The heat from Suspects led to more strong roles in independent and major studio films. He played the charming, ruthless mobster Gaspare in Abel Ferrara's The Funeral (1996) and won a second consecutive Best Supporting Actor Independent Spirit Award for his work as Benny Dalmau in Basquiat (1996), directed by his friend, artist Julian Schnabel. Benicio also shared the screen with Robert De Niro in the big budget thriller The Fan, in which he played Juan Primo, a charismatic Mexican baseball star.
In 1997, Alicia Silverstone personally chose Benicio to costar with her in the quirky romantic comedy Excess Baggage, which she also produced. The film was generally panned, but critics singled out Benicio's distinctive screen presence and creative performance.
For Fear and Loathing in Las Vegas, the 1998 film adaptation of Hunter S. Thompson's famous book, he packed on 40+ pounds to play Dr. Gonzo (aka Oscar Zeta Acosta), Thompson's lawyer and drug-fiend cohort. Del Toro's highly immersive, uncanny performance divided critics and audiences. The negative reviews upset him, as he had fully invested himself in the role both emotionally and physically, even burning himself with cigarettes for one particular scene (later cut from the film). Even though del Toro has told interviewers this was a low point in his career, Terry Gilliam's surrealistic film has earned a cult following over the years.
Returning from a self-imposed two-year hiatus after Fear and Loathing, Benicio would gain a mainstream audience in 2000 with an impressive string of performances in four high-profile films. First up was The Way of the Gun, a sardonic crime yarn that reunited him with The Usual Suspects screenwriter Christopher McQuarrie, making his directorial debut.
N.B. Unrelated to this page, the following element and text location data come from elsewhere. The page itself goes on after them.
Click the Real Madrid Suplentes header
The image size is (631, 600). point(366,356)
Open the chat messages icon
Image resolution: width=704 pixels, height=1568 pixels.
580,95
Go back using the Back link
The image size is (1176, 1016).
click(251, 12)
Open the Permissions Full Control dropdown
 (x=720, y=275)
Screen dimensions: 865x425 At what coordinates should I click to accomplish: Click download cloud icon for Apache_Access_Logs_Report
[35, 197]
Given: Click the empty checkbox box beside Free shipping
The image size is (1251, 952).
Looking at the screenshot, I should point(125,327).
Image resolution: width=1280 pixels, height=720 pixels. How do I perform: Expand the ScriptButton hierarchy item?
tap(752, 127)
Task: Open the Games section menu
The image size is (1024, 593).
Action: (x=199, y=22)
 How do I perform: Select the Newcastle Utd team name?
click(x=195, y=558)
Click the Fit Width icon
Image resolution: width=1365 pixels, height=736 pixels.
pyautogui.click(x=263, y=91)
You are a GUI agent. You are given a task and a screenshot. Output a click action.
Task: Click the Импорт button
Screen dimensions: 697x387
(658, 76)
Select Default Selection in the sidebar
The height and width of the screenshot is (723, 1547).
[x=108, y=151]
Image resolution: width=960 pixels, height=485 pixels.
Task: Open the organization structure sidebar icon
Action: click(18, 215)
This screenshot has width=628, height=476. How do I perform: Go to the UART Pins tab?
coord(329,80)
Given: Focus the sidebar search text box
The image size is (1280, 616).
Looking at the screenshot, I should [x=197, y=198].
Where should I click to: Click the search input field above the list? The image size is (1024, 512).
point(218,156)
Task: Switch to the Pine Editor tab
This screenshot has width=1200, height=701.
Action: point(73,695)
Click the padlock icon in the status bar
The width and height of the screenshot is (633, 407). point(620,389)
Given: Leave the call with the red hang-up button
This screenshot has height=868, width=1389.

A few months later, he stood out among a first-rate ensemble cast in Steven Soderbergh's Traffic, a complex dissection of the North American drug wars. As Javier Rodriguez -- a Mexican border cop struggling to remain honest amid the corruption and deception of illegal drug trafficking -- Benicio, who spoke most of his lines in Spanish, gave a heartfelt, multifaceted performance that dominated the film and earned him his first Oscar for Best Supporting Actor. His universally praised work swept all of the major critics awards in 2000, as well as the Golden Globe, and the Screen Actors Guild award for Best Actor. In addition to the critical accolades, Traffic was also a surprise success at the box office, bringing Benicio real Hollywood clout for the first time in his career.
While Traffic was still playing in theaters, two other del Toro films were released in late 2000/early 2001. He had a brief, memorable role as the diamond thief Franky Four Fingers in Guy Ritchie's hip caper comedy Snatch, and was powerful as a mentally-challenged Native American man in The Pledge, directed by his old friend Sean Penn.
All of this attention helped to cement Benicio's status as a sex symbol. His smoldering looks have led to comparisons with James Dean, Marlon Brando, and Brad Pitt, and placement on People Magazine's annual "50 Most Beautiful People" list. Although he stayed out of the limelight in 2002, Benicio had another banner year in 2003 with the release of The Hunted, an action thriller costarring Tommy Lee Jones, and the drama 21 Grams, an acting tour-de-force, costarring Sean Penn and Naomi Watts. He went on to garner another Best Supporting Actor nomination for his work in the latter.
His most recent work can be seen in the film adaptation of Frank Miller's graphic novel Sin City, directed by Robert Rodriguez. He is currently filming a version of the life of Che Guevara, directed by Steven Soderbergh.